WebVisions 2006

Last week I had the privilege of speaking at WebVisions in Portland. It was my first time at WebVisions and Oregon as well. What impressed me with the conference was the breadth of expertise that was present for such an intimate two-day conference nestled in the beautiful landscape.

As requested, you can download the slides from presentation. These aren’t the exact same slides I showed. I revised them slightly during one of my worst flights on Delta. 

For those who don’t know, I’m 6′7″. I didn’t get an exit row on a midnight flight back home and the dude in front of me reclined his seats into my knees for the next four hours. Instead of seething hatred at a fellow man, I attempted to put that energy into somewhat practical use. Thank goodness for laptops.

While I wasn’t happy about the trip back, I am happy to report that one of my predications from my talk came true. Less than a week after my presentation the announcement came out: Microsoft to Push IE 7 via Automatic Updates.

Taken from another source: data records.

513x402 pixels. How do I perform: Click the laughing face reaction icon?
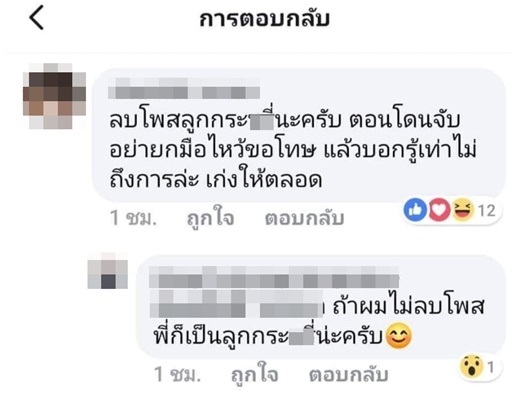pyautogui.click(x=463, y=210)
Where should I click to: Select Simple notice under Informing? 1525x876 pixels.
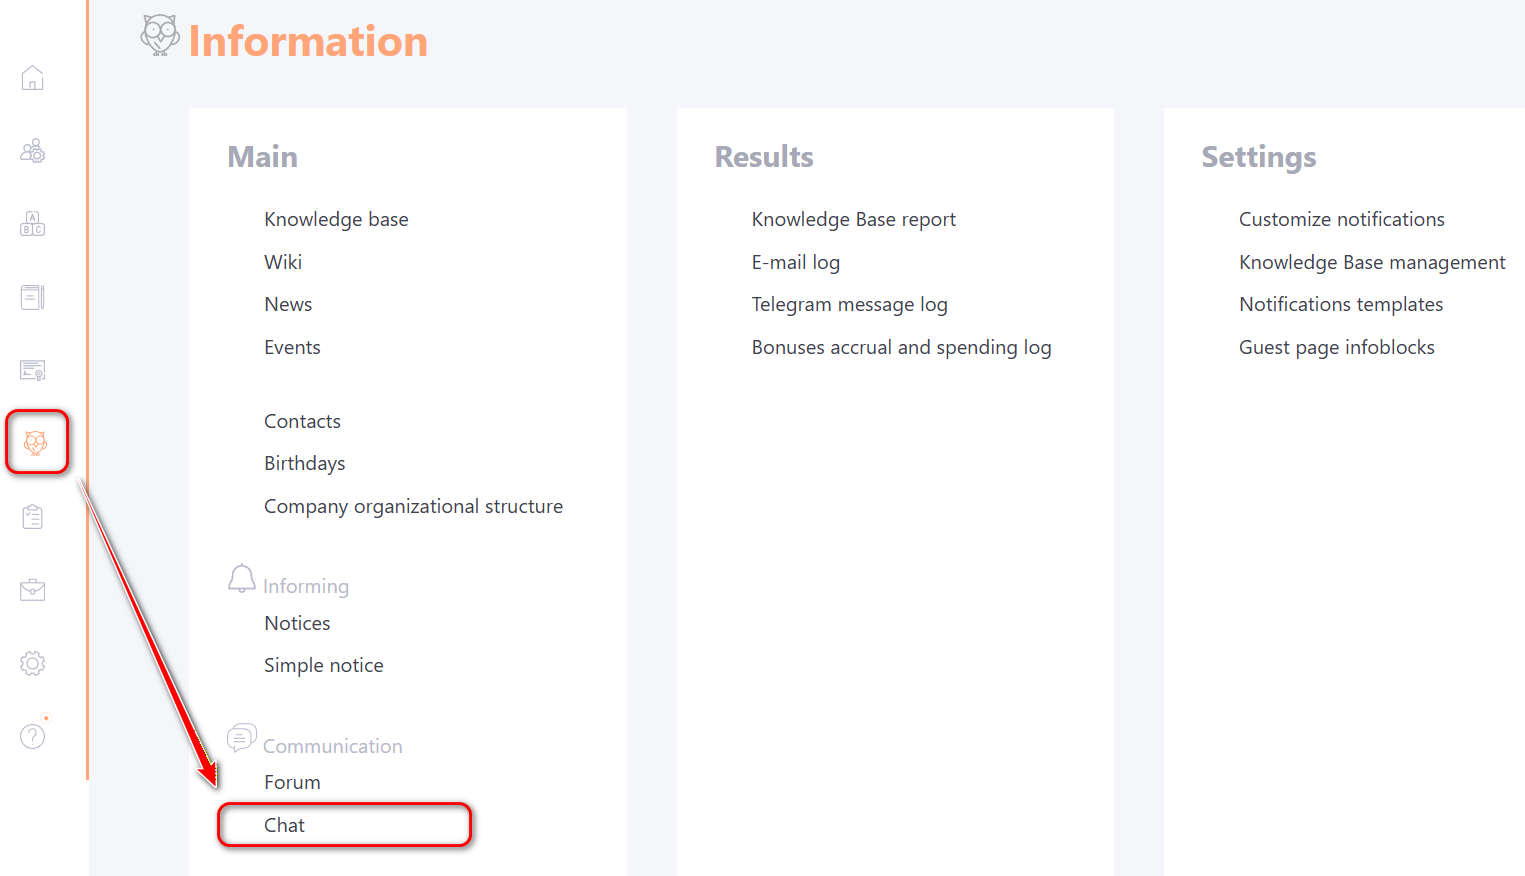coord(323,665)
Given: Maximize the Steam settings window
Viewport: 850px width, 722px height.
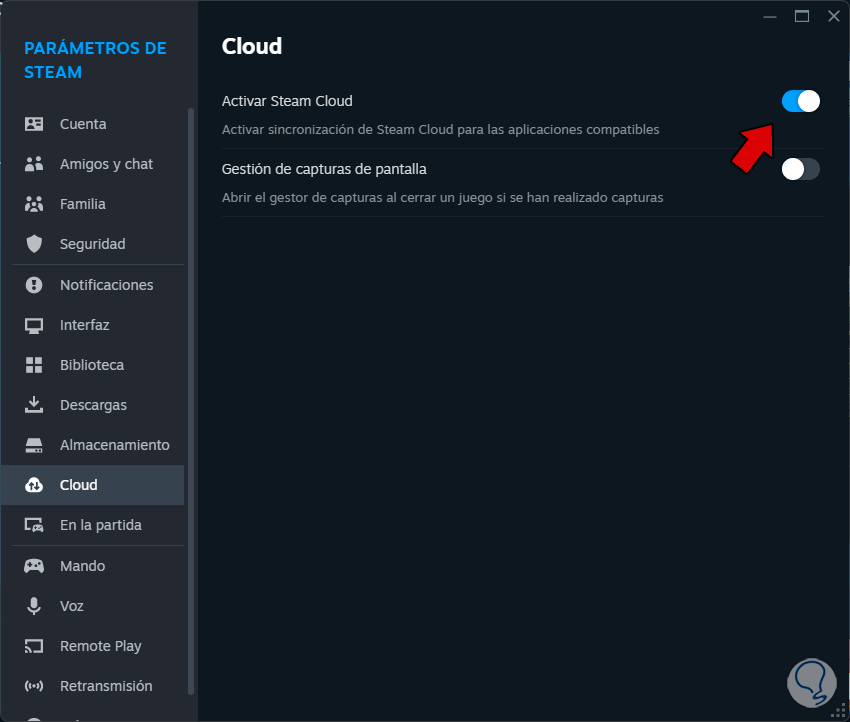Looking at the screenshot, I should pyautogui.click(x=801, y=16).
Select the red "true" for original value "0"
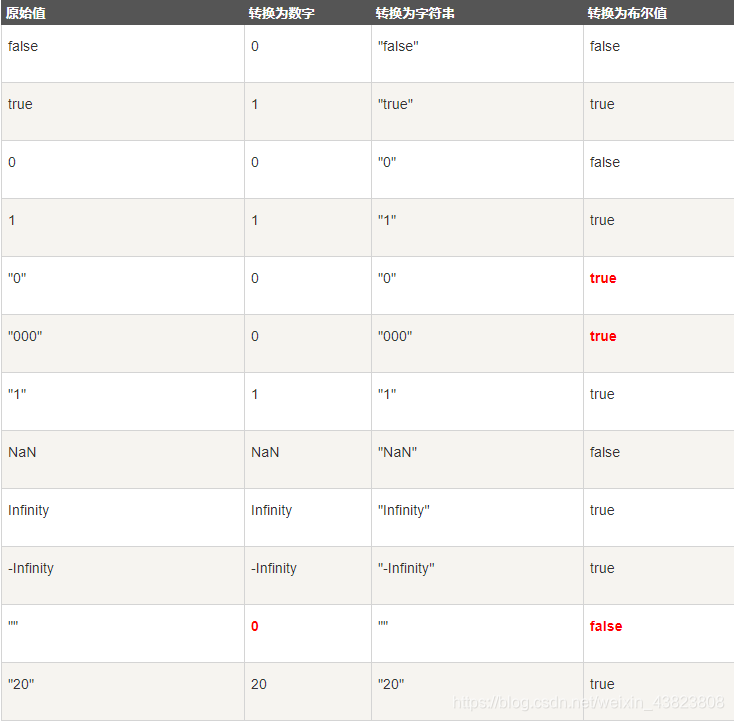 coord(603,278)
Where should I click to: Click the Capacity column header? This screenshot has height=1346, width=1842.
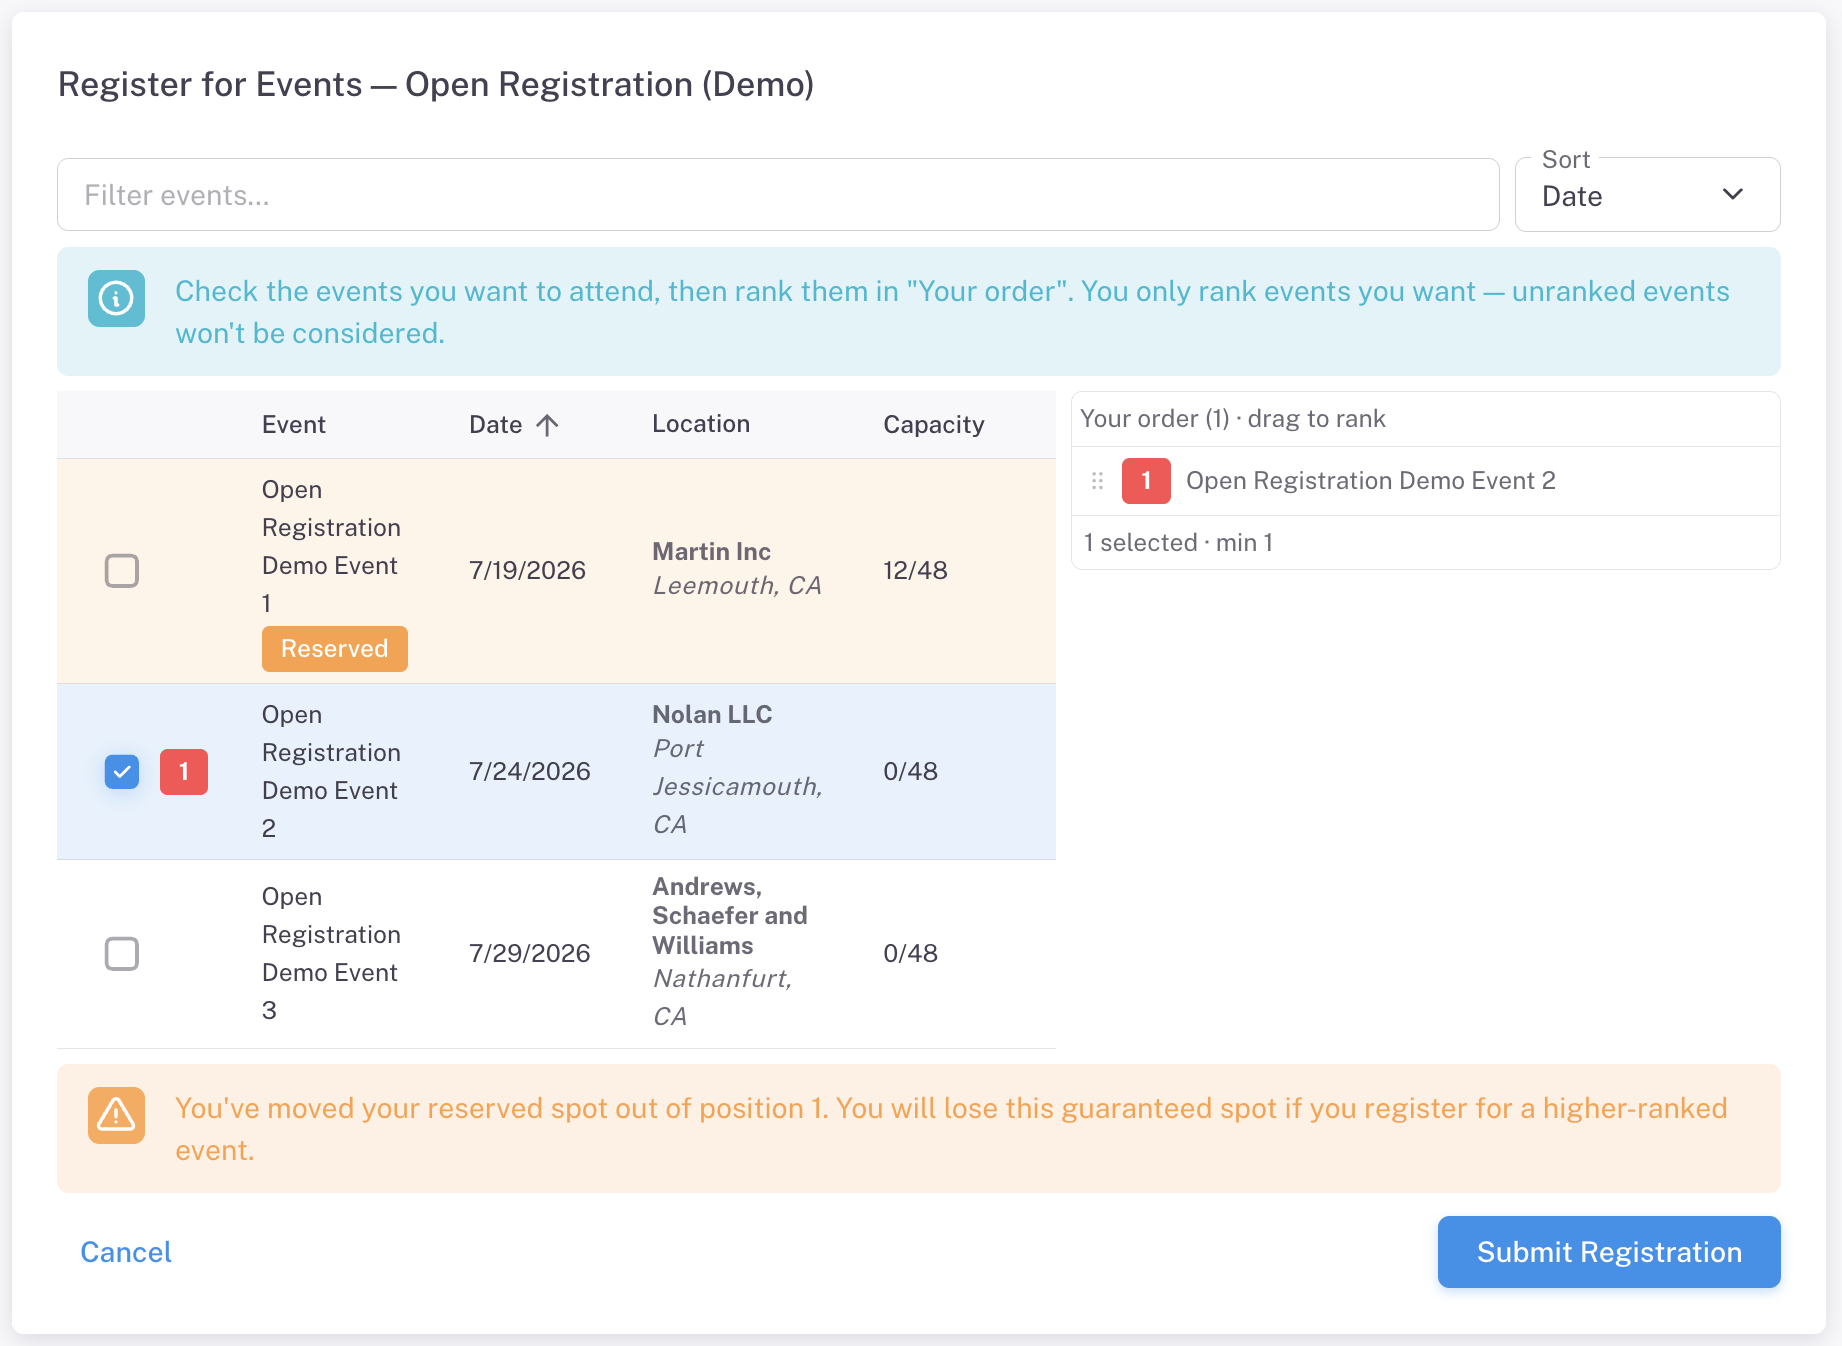point(934,425)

Does this mean you need to drop everything you are doing and test your web site right now? Honestly, I wouldn’t. For a couple of reasons. One is that even with the next version coming soon, we are still talking about unreleased software. The other reason? Well, if you were in my presentation, you’d know.

After my presentations, I always like it when people come up and talk to me. Not because I usually remember to brush my teeth, but because I like to help people solve web problems if I can. This recent time, however, I felt bad that I couldn’t solve one particular person’s problem on the spot. 

On the very long flight back, I gave some more thought to the problem and quickly whipped up a solution to How to Keep Content within a Second Column Vertically Center in Relation to the First Column. As proof that I’m not quick on my feet, the solution is an easy one: shackling.

What’s Shackling? It’s a term I use for absolute positioning a block level element within the context of relative positioned parent element. And let’s face it, that’s a mouthful. 

To check out the fix, see the solution. Of the two readers I have on my blog, I hope the person that asked about the problem is one of them.

For those that stayed towards the end of the talk, I put on display a little demo that wasn’t IE7 compatible, but I think is cool nonetheless. Combining pseudo-classes :hover on block level elements and :target, it’s a page that was put together so I could test some of IE7’s capabilities. When the test was created, I was excited by the over hype of IE7 that I actually thought it would handle CSS3 selector. Sadly, IE7 fails :target, but the presentation degrades gracefully so the CSS can be applied without having to worry about IE wonkiness. Try it in Firefox or Safari and then in IE for fun and profit.

Lastly, I want to give my thanks to Brad, the whole crew at Hot Pepper Studios and Nick for putting on a good conference. It’s one of the best.

3 thoughts on “WebVisions 2006

  1. Since I’m one of your readers, let’s hope the other one is the guy in question. 😉 It was great meeting you at Webvisions. (btw: I tried emailing you but it bounced back…)

  2. Loved Pro’ CSS (still studying it!); also tryin to get to grips with the “shackling” exercise, but I’m not sure the code works. One of the width attributes was spelt wrong: could that fix it?

    Nick

    P.S. Apologies: I’m not the other person reading your blog either!